◆ **Set task 1**: Reproduce the records word for word, beginning at the line that contains "Click the zoom magnifier icon in address bar" and ending with the last line of the records.
◆ **Set task 2**: Carry on the August 2018 market overview from the point where it stops.

◆ **Extract provided**:
— BEGIN —
Market Overview: August 2018
Trade tensions continued to escalate in August, creating a disparity in equity returns across European and Asian markets (which were broadly negative) and US stocks which continued to rally. Sentiment toward emerging markets and risk assets declined steadily on the back of growing concerns over Turkey and Argentina. The South African rand felt the contagion effect as the local currency lost over 10% against all major currencies. South African equities, however, ended the month marginally higher as the weaker rand lifted Resources and rand-hedge stocks.
— END —
◆ **Excerpted data**:
— BEGIN —
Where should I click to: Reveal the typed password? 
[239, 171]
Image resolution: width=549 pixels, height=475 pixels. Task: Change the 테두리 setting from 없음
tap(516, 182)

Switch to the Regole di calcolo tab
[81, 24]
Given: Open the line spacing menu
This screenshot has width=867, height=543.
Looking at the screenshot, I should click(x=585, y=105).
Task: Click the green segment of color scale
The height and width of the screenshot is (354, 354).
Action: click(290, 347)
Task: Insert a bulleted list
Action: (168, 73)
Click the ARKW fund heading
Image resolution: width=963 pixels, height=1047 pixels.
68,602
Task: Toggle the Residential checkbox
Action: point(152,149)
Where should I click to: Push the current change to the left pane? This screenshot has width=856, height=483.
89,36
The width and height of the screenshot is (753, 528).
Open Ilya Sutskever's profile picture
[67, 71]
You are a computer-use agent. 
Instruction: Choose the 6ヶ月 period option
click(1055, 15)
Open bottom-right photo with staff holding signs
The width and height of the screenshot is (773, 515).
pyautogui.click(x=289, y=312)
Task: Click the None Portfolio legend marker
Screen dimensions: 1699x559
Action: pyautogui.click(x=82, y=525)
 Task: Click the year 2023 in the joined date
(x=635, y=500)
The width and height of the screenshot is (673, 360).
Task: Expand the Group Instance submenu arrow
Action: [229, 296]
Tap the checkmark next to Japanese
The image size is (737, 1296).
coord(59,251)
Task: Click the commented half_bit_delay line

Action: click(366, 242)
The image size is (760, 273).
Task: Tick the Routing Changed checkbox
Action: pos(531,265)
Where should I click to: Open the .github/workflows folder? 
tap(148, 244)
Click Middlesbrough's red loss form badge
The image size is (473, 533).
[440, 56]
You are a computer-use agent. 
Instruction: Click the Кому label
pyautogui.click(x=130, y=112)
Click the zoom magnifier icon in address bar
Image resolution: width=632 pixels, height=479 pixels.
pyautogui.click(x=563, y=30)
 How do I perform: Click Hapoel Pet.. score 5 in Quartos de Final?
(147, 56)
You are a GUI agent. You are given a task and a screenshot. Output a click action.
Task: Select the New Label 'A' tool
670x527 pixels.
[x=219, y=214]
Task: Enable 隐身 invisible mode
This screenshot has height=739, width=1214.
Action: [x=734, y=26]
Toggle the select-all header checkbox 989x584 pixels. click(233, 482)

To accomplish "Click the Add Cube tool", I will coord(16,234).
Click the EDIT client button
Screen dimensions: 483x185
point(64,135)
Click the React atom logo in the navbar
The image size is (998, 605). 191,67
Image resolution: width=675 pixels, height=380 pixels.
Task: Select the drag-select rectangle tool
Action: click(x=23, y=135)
— END —
◆ **Exercise response 1**:
Click the zoom magnifier icon in address bar
Image resolution: width=632 pixels, height=479 pixels.
pyautogui.click(x=563, y=30)
 How do I perform: Click Hapoel Pet.. score 5 in Quartos de Final?
(147, 56)
You are a GUI agent. You are given a task and a screenshot. Output a click action.
Task: Select the New Label 'A' tool
670x527 pixels.
[x=219, y=214]
Task: Enable 隐身 invisible mode
This screenshot has height=739, width=1214.
Action: [x=734, y=26]
Toggle the select-all header checkbox 989x584 pixels. click(233, 482)

To accomplish "Click the Add Cube tool", I will coord(16,234).
Click the EDIT client button
Screen dimensions: 483x185
point(64,135)
Click the React atom logo in the navbar
The image size is (998, 605). 191,67
Image resolution: width=675 pixels, height=380 pixels.
Task: Select the drag-select rectangle tool
Action: click(x=23, y=135)

◆ **Exercise response 2**:
In the US, economic growth notched up its best performance in nearly four years after the Commerce Department revised Q2 GDP up to 4.2% (annualised), slightly higher than the 4.1% reported in July. The yield on the benchmark 10-year Treasury note closed the month higher at around 2.9%, after the US Treasury embarked on a series of sizable debt auctions to fund higher budget deficits resulting from the Trump tax cuts. US stock markets ended in positive territory, with the Nasdaq passing the 8,000 point for the first time following the announcement that the US and Mexico had concluded a bilateral trade deal to revamp the North American Free Trade Agreement. Talks with Canada, however, remained at a stalemate. Meanwhile, the much-anticipated trade negotiations between US and Chinese officials concluded without any major resolutions, as the two powerhouse economies activated another round of tariff hikes.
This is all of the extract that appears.